Две машины отказываются. Где ты? – все еще звучит у меня в ушах. Я чувствую, что девушка начинает нервничать, глядя, как я торчу здесь и взываю ко всем машинам, которые останавливаются. Что я могу сказать!
Грузовичок. Добрая собачья голова. Я прикидываю. Сеттер. Лет сорока. Он перегибается и открывает мне дверцу. Я смотрю на свои часы.
Где ты?
– Опаздываете?
– Вообще-то, да.
– Всегда так. Как раз, когда опаздываешь…

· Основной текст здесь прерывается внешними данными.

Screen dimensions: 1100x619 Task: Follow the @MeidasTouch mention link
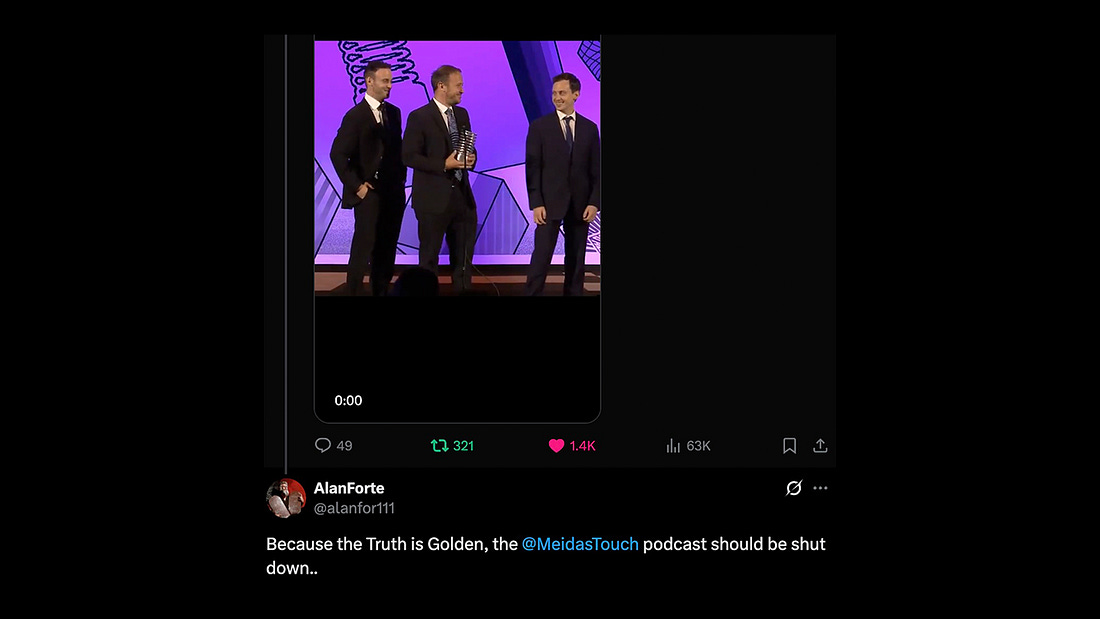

Продолжения я не слушаю. Говорю: Сарквиль. Нефтеперерабатывающий завод. Восемь километров.
Въезжаем в город.
– Я вас подкину, – предлагает мне сеттер.

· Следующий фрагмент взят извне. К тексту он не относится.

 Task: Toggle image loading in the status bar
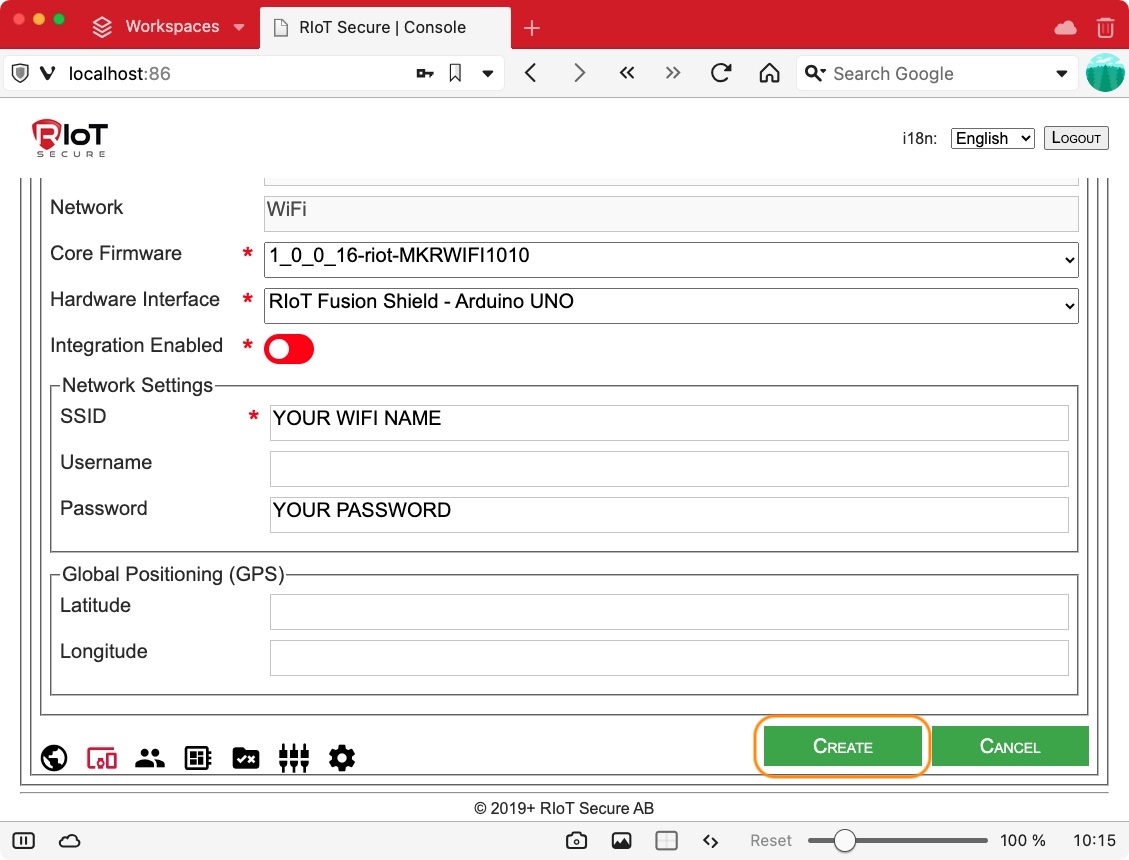(621, 841)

Город пустынен, на улицах никого, магазины закрыты, и повсюду плакаты. «Нет закрытию», «Сарквиль будет жить», «Сарквиль – да! Сарковиль[38]– нет!»

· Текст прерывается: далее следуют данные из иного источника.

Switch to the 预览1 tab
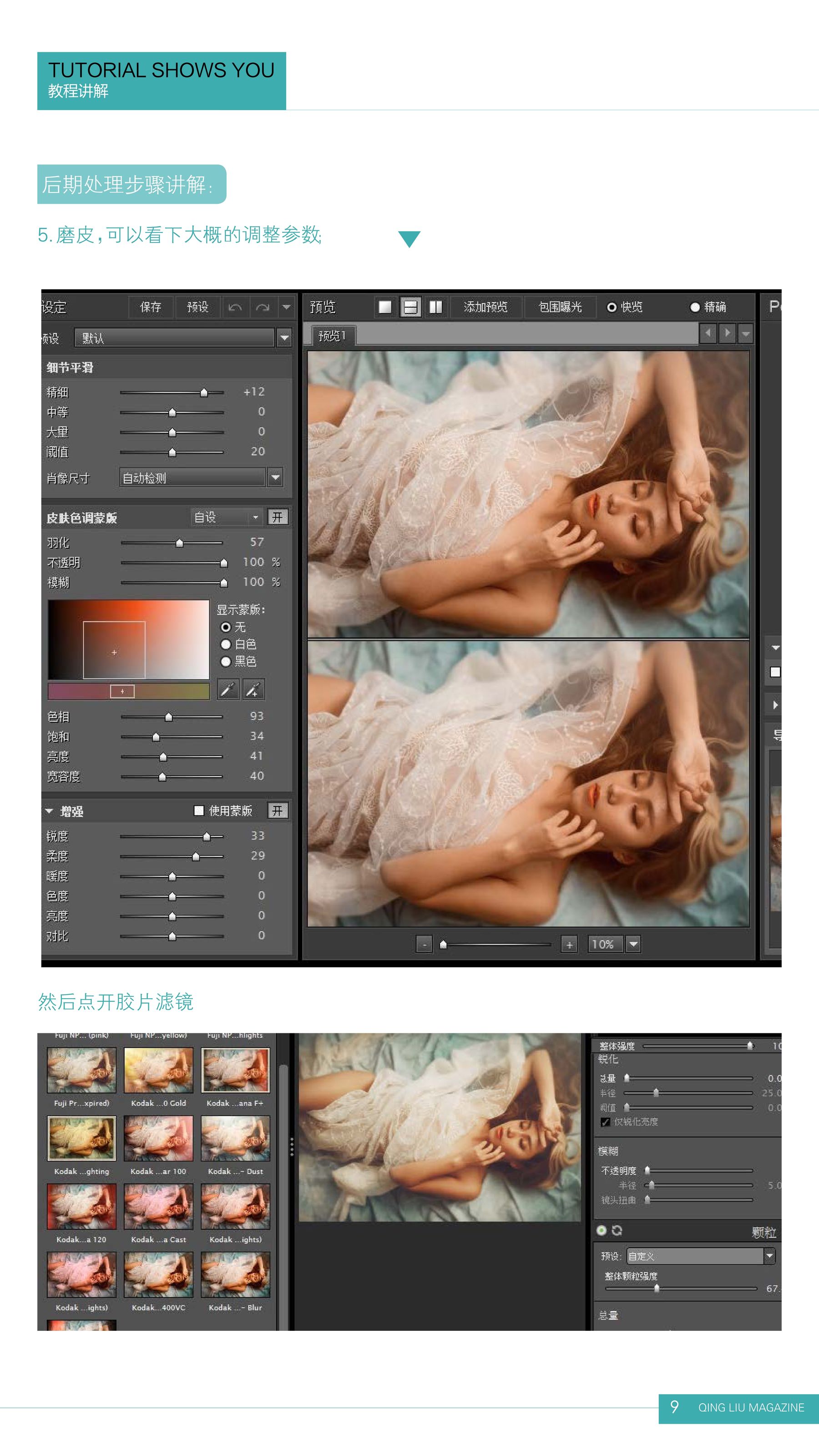This screenshot has width=819, height=1456. tap(332, 336)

Вижу, Поль Кузен лихо начал. И проделал большую работу.
– Сегодня город мертвый. На завтра назначена демонстрация.
Это мой день. Где может быть Кузен? Я вспоминаю, как заколебалась девушка по телефону.
– А когда?
– Что, демонстрация? Говорят, они назначили на шестнадцать часов, завтра, – говорит водитель, высаживая меня около въездного шлагбаума. – Они хотят прийти к заводу к девятнадцати, когда по «Франс-3» будут новости.
Я говорю: «Спасибо».
Нефтеперерабатывающий завод – это монстр, состоящий из труб самого разного диаметра, наземных трубопроводов и гигантской арматуры. Вздымаются к небу бесконечные дымоходы. Над отстойниками мигают красные и зеленые огоньки. Просто дух захватывает. Но все окружающее словно заснуло. Остановка производства. Транспаранты вяло шевелятся на ветру. Те же лозунги, что и в городе, но здесь, затерянные в заводских громадах, они кажутся жалкими. Трубопроводы возвышаются надо всем. Тексты сопротивления, нанесенные аэрозолями на куски ткани, призывают к борьбе, которая кажется заранее обреченной на поражение.
Поль Кузен неплохо потрудился: недовольное ворчание, стоны, вопли, но всякие демонстрации – на соседних улицах. На самом заводе ни одной горящей покрышки, ни наваленных досок, ни машин, которые блокировали бы въезды, ни забастовочных пикетов с жаровнями для сосисок. Ни одной листовки на земле.
Я на долю секунды заколебался, потом решительным шагом двинулся мимо шлагбаума. Не тут-то было.
– Прошу прощения!
Я оборачиваюсь. Охранник.
Ален? Где ты?
И правда, что я тут делаю? Я подхожу к будке, обхожу ее. Поднимаюсь по двум ступенькам. Охранник разглядывает мой костюм, который не дышит свежестью.
– Извините. У меня встреча с мсье Кузеном.
– А вы?.. – спрашивает он, снимая трубку телефона.